Feature Extraction: Traditional Algorithms vs Deep Learning

Feature Extraction: Traditional Algorithms vs Deep Learning

Source: Fundamentals and Advanced Topics in Deep Learning

This article is approximately 3100 words and is recommended for a 10-minute read.
Feature extraction is an important topic in computer vision. Whether it is SLAM, SFM, 3D reconstruction, or other important applications, the foundation lies in the reliable extraction and matching of feature points across images.

Feature extraction has remained a hot research topic in the field of computer vision. In general, fast, accurate, and robust feature point extraction is a basic requirement for achieving higher-level tasks.

Feature points are pixels in an image where the gradient changes sharply, such as corners and edges. FAST (Features from Accelerated Segment Test) is a high-speed corner detection algorithm, while the Scale-Invariant Feature Transform (SIFT) is perhaps the most famous traditional local feature point, and it remains widely used to this day. Feature extraction generally includes two processes: feature point detection and descriptor computation. Descriptors are a means of measuring feature similarity, used to determine corresponding spatial objects in different images, such as the BRIEF (Binary Robust Independent Elementary Features) descriptor. Reliable feature extraction should include the following characteristics:

(1) Invariance to rotation and scale changes;(2) Strong adaptability to changes in 3D perspective and lighting;(3) Local features remain invariant even in occlusion and cluttered scenes;(4) Strong ability to differentiate between features, facilitating matching;

(5) A large quantity, generally around 2000 feature points can be extracted from a 500×500 image.

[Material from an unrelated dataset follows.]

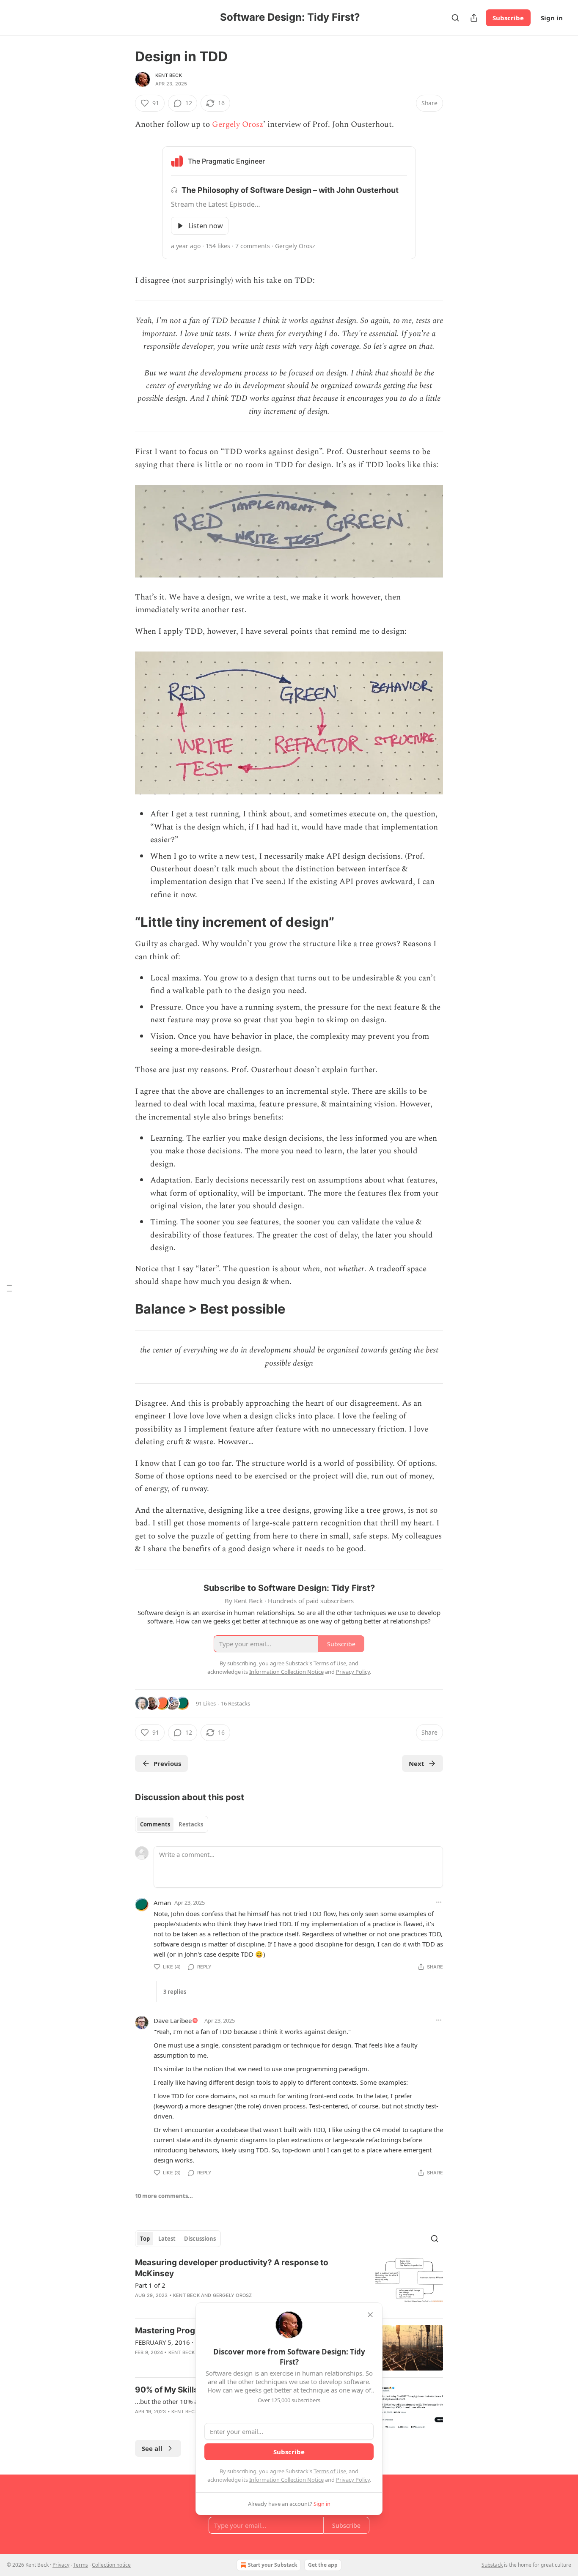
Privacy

In recent years, the rise of deep learning has led many scholars to attempt to use deep networks to extract feature points from images, achieving some stage results. Figure 1 shows the characteristics of different feature extraction methods. In this article, traditional algorithms are exemplified by ORB features, while deep learning is exemplified by SuperPoint to illustrate their principles and compare performance.

Feature Extraction: Traditional Algorithms vs Deep LearningFigure 1 Comparison of Different Feature Extraction Methods

Traditional Algorithm – ORB Features

Although SIFT is the most famous method for feature extraction, its large computational load prevents it from being used in some real-time applications. To study a feature extraction algorithm that is both fast and accurate, Ethan Rublee et al. proposed ORB features in 2011: “ORB: An Efficient Alternative to SIFT or SURF”. The ORB algorithm is divided into two parts: feature point extraction and feature point description. ORB features combine the detection method of FAST feature points with the BRIEF feature descriptor, and improvements and optimizations are made based on their original foundations. Its speed is 100 times that of SIFT and 10 times that of SURF.

FAST Feature Extraction

Select a point P from the image, as shown in Figure 2. The following steps determine whether this point is a feature point: draw a circle with a radius of 3 pixels centered at P; compare the gray values of the pixels on the circumference to find pixels with gray values exceeding l(P) + h and below l(P) – h, where l(P) is the gray value at point P, and h is a given threshold; if there are n consecutive pixels that meet the condition, then P is considered a feature point. Generally, n is set to 9. To speed up feature point extraction, the gray values at positions 1, 9, 5, and 13 are first detected; if P is a feature point, then at least 3 of the 4 positions must meet the condition. If not, this point is discarded.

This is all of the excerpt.